_EXTRACT TO READ:_
How to Pour a Perfect Beer

A new beer-tap design incorporates the science of suds to deliver perfect pours round after round

by John B. Carnett

John B. Carnett

Great inventions are often responses to simple problems. For Matt Younkle, the problem was a discouragingly long line at his college bar. Ten years later, the thirst-inspired spark of frustration he felt then has resulted in Chicago-based Laminar Technologies´s TurboTap (turbotap.com), a 4.5-inch-long stainless-steel nozzle that attaches to standard beer faucets and pours a beer twice as fast as existing taps.

Pumping beer at high speeds through a traditional tap creates turbulence-the increased pressure causes the beer to flow randomly, not just straight down. Also, air travels up through the tap, mixing with the beer and disturbing its flow. Finally, the beer smashes into the bottom of the glass and foams up.

To limit foam, Younkle grounded his design in fluid mechanics. He extended the tap nearly to the bottom of the glass and added an internal diverter shaped like a Hershey´s Kiss, which gently guides the beer outward as it exits the tap, preventing turbulence. Bartenders can crank up a keg´s pressure until it delivers a pint every three seconds and still create an ideal 1.5 inches of foam on every pour. Bars began installing the TurboTap this summer, and a home version could be available by next year. Here´s hoping it´s ready in time for the Super Bowl.

_MATERIAL SHOWN:_
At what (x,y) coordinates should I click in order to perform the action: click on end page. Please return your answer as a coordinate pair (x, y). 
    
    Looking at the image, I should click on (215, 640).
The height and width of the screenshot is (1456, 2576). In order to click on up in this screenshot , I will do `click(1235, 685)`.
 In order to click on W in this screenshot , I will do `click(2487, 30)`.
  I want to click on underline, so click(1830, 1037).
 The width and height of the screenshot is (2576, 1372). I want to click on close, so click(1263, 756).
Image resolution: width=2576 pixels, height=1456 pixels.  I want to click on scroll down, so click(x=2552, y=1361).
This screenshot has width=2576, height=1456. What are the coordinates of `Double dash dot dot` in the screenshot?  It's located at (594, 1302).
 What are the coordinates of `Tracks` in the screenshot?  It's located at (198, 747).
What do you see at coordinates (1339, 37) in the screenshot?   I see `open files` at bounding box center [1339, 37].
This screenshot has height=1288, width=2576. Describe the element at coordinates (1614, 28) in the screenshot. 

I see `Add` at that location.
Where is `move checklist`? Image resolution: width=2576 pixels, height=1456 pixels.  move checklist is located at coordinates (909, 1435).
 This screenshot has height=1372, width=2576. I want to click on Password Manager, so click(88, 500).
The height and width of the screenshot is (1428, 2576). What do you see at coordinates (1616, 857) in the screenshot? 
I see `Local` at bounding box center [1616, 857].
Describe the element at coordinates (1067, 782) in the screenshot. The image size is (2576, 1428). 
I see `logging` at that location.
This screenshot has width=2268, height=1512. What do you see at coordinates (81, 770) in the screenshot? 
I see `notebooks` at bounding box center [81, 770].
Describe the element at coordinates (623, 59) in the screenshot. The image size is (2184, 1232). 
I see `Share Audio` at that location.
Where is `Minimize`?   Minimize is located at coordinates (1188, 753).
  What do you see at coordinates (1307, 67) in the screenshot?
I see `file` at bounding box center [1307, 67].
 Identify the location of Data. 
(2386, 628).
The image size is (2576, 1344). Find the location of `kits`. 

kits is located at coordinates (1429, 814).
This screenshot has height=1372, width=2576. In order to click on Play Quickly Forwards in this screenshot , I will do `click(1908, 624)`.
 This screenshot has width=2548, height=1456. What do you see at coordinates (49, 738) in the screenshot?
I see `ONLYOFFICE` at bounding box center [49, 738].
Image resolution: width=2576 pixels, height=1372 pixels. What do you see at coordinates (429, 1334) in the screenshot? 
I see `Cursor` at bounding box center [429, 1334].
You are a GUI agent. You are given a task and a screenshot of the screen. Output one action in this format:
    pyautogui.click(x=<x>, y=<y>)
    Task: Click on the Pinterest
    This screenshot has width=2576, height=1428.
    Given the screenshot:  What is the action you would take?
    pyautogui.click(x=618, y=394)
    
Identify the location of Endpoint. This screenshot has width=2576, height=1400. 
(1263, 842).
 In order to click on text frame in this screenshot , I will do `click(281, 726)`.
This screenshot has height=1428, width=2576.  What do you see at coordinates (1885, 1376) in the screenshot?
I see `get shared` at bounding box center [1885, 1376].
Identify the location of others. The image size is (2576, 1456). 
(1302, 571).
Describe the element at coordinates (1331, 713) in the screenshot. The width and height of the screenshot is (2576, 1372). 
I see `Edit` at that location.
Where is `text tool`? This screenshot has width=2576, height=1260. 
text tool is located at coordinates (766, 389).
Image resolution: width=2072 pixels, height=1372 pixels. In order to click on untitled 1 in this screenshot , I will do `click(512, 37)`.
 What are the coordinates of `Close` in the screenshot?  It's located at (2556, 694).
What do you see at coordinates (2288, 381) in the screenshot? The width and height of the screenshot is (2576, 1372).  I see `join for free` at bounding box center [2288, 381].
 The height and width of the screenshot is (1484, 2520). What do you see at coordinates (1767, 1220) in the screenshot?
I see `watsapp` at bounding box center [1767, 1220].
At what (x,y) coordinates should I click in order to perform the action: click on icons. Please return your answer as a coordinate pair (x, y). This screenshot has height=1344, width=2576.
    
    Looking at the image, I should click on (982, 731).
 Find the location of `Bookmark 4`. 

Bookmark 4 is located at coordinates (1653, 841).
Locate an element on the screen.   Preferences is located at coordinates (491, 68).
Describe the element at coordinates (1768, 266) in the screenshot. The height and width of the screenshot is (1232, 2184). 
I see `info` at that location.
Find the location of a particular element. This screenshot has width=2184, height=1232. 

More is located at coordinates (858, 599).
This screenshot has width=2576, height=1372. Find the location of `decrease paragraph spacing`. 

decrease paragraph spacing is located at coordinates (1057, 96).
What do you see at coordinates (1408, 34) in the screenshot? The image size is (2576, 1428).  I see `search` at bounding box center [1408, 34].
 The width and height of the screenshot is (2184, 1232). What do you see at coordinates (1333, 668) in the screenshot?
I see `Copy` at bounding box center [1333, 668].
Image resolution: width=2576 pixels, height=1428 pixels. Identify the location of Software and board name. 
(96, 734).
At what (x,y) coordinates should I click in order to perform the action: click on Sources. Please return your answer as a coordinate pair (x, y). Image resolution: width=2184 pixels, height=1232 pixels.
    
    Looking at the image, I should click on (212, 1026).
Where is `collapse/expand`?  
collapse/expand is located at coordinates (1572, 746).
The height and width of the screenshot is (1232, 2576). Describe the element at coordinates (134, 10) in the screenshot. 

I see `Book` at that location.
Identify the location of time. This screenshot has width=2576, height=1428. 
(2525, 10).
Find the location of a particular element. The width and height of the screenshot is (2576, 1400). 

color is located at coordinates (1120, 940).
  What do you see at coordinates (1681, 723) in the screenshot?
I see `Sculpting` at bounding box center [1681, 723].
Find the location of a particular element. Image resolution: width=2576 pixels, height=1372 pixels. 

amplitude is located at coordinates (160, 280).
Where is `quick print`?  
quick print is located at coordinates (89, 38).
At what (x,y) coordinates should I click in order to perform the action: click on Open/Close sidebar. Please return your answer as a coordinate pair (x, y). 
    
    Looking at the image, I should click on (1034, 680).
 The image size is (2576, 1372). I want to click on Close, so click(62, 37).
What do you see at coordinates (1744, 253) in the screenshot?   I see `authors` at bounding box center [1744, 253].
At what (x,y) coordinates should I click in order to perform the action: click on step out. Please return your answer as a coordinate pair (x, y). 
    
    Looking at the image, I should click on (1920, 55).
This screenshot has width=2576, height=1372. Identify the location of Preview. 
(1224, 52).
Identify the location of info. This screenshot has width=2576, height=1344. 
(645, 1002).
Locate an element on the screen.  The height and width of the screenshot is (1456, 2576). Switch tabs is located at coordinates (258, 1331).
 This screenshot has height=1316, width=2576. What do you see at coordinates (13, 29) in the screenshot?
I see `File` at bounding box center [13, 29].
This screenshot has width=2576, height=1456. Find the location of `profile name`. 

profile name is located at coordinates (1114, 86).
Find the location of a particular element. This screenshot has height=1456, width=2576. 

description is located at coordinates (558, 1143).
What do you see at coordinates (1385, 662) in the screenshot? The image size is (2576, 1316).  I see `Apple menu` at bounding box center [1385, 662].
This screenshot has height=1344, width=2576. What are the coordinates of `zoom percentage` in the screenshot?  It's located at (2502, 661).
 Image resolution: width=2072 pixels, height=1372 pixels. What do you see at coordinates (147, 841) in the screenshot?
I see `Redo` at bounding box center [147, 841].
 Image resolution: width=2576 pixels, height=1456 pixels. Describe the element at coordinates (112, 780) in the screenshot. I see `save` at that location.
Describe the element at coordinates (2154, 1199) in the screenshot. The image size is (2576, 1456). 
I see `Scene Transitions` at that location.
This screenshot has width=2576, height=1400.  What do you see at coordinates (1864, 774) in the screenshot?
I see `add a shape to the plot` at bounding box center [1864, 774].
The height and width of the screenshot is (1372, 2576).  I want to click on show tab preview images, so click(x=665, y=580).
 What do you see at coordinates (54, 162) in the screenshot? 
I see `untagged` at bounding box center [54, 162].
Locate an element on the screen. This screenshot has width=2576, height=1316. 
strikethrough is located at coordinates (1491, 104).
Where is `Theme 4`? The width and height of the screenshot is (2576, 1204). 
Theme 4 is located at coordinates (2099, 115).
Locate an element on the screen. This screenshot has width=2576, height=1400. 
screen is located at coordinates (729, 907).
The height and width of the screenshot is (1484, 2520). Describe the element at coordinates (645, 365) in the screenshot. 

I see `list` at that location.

_PROMPT 1:_
Reproduce the portion of the beer-tap article that begins with the words containing "How to Pour" and ends with "as existing taps.".
_PROMPT 2:_
In one to three sentences, explain why, according to the beer-tap article, pumping beer at high speed through a traditional tap produces turbulence.

_TASK OUTPUT 1:_
How to Pour a Perfect Beer

A new beer-tap design incorporates the science of suds to deliver perfect pours round after round

by John B. Carnett

John B. Carnett

Great inventions are often responses to simple problems. For Matt Younkle, the problem was a discouragingly long line at his college bar. Ten years later, the thirst-inspired spark of frustration he felt then has resulted in Chicago-based Laminar Technologies´s TurboTap (turbotap.com), a 4.5-inch-long stainless-steel nozzle that attaches to standard beer faucets and pours a beer twice as fast as existing taps.

_TASK OUTPUT 2:_
The increased pressure makes the beer flow randomly instead of only straight down, which produces turbulence.